Yet the lack of a Democratic alternative also stems from a central disagreement about whether the ACA needs a legislative fix at all. Democrats have accused the Trump administration of sabotaging the law administratively by refusing to guarantee the payment of cost-sharing subsidies to insurers and by sending mixed signals about whether it would enforce the mandate that people buy insurance or pay a tax penalty. If the administration simply implemented the law as intended, they say, Congress could stand down. “There’s a very good chance that it’s sustainable if you just do those things,” said Representative John Yarmuth of Kentucky, the top Democrat on the House Budget Committee. Murray told me she “absolutely” believed the law could stand on its own if the Trump administration implemented it properly.
Other leaders in the party, however, suggested to me the law was not quite as stable. Insurers had been pulling out of the Obamacare exchanges before the November election, and while these Democrats do not agree with Republican characterizations that the law is “collapsing,” they argue that Congress needs to act at least to stabilize the individual market. “The individual market, if you’re not buying through an employer—even if you do get a subsidy—is pretty unstable,” Senator Tim Kaine of Virginia, the Democratic vice-presidential nominee last year, said in an interview. “I do think some legislative fixes would really send signals to the American public, as well as the stakeholders, that we’re serious about finding improvements.”
Kaine and Senator Tom Carper of Delaware on Wednesday introduced legislation to create a reinsurance program to help insurers offset the cost of covering older, less healthy customers. That type of program—which provides payments to insurers that enroll high-cost individuals—was originally part of Obamacare until it expired last year, and Republican legislators in Minnesota and Alaska have embraced the idea as a way to stabilize insurance markets in those states. “That’s something that should have some bipartisan appeal,” Kaine said.

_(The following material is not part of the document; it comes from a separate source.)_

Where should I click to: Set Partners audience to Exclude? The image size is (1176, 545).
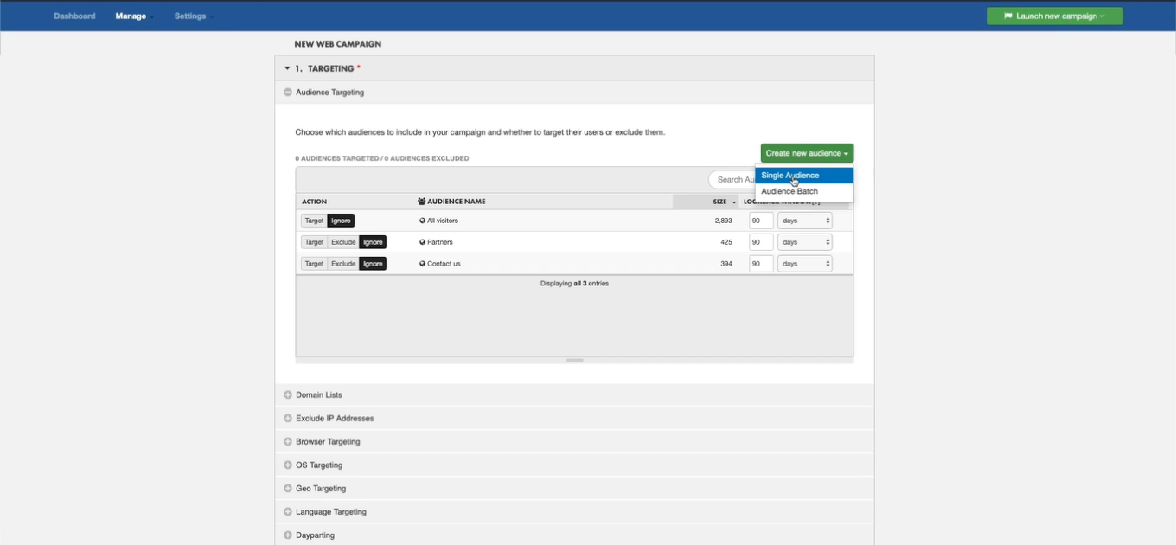tap(343, 242)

The Democratic ideas fall roughly into two categories: proposals that might attract support from Republicans as part of a short-term fix if the repeal effort fails, and those that will only be viable if the party can retake one or both chambers of Congress in 2018. Murray’s renewed call for a public insurance option— which would compete with private insurance in the marketplace—almost certainly falls in the latter bucket. Democrats fell a few votes shy of including a public option in the 2010 law, but the idea faces staunch opposition from Republicans and insurance companies who see it as a slippery slope to a completely government-run health-care system.
A push to allow the government to negotiate lower drug prices for Medicare and Medicaid would likely run into a similar blockade. But the proposal has had an unlikely ally in President Trump, who earlier this year took meetings with Democrats and pharmaceutical companies after calling for increased competition to bring down prescription costs. Representative Frank Pallone of New Jersey, the top Democrat on the House Energy and Commerce Committee, said the cost of prescription drugs was the biggest complaint he’s heard from constituents about health care. Democrats, however, suspect Trump isn’t serious about confronting Republicans who have long opposed the idea of allowing the government to negotiate prices. “We’ve never heard from the president again on this issue,” said Representative David Cicilline of Rhode Island, a co-chairman of the party’s policy and communications committee.